Kunigunde, Countess of Weimar-Orlamünde (1303 – 29 April 1382) was a German noblewoman and nun. After the death of her husband, she served as the Abbess of the Convent of the Celestial Throne in Nuremberg. In German folklore she has been associated with the Weiße Frauen of Hohenzollern.

== Biography ==
Kunigunde von Orlamünde was born in 1303. She was the first child of Ulrich I, Landgrave of Leuchtenberg. In 1321 she married Otto VI, Count of Weimar-Orlamünde. Their marriage produced no children. She and her husband adopted a daughter, Podika von Schaumnerg, who married Poske Ritter von Schweritz in 1341. Kinigunde's husband died in 1340, leaving her with a vast inheritance. She used her inheritance to fund the Convent of the Celestial Throne, a Cistercian monastery in Nuremberg, where she later entered into service as the abbess.

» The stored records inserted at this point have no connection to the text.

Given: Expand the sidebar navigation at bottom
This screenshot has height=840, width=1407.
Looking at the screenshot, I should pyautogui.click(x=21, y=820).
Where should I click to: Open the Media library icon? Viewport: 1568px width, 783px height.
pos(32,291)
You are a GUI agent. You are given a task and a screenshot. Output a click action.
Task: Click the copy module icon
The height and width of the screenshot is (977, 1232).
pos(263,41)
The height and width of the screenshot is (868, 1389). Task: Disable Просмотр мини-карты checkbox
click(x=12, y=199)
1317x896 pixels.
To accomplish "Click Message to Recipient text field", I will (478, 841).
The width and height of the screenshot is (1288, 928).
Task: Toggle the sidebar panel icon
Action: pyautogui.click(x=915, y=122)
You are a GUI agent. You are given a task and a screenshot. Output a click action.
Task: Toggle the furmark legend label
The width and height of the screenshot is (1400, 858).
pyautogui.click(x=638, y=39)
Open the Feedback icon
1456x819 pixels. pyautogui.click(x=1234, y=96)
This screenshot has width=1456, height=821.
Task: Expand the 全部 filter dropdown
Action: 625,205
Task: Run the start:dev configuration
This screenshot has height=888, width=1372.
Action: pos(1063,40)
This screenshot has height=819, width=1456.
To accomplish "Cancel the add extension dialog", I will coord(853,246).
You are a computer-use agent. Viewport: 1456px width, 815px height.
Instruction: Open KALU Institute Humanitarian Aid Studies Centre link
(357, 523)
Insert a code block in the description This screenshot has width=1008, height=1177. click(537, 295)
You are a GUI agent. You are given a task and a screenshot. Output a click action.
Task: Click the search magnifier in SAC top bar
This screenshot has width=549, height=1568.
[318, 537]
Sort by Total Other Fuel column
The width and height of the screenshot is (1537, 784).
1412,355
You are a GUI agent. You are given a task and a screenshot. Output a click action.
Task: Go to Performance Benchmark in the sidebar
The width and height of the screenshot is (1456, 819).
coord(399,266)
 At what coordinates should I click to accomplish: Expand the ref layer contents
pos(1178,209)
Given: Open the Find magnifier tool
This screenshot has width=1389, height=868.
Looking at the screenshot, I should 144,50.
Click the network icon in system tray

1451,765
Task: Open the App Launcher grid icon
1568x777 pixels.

According to legends, she was the founder of the convent, although the in reality it was founded half a century earlier. In 1342 she did give an endowment to the convent.

== Legend ==
In German folklore Kunigunde has been associated with the ghost story of the Weiße Frauen of Hohenzollern. According to legend, Kunigunde fell in love with Albrecht the Fair, a son of Frederick IV, Burgrave of Nuremberg. He proclaimed that he would marry her if "four eyes did not stand in the way", referring to his parents who did not approve of the match. Kunigunde mistook his message and thought the eyes referred to her two children, a son and a daughter. She stabbed their eyes out with a needle, killing both children. Albrecht, horrified by her actions, refused to marry her. Devastated, she made a pilgrimage to the Vatican to obtain absolution for her sins from the Pope. As penance, the Pope ordered her to build a monastery and then enter into consecrated life. Some versions state that she was sentenced to life in prison for murder and others that she died of exhaustion while on pilgrimage. The legend ends with her as a ghost, haunting the castles of the House of Hohenzollern. Historians refute the legend, as Kunigunde von Orlamünde was childless.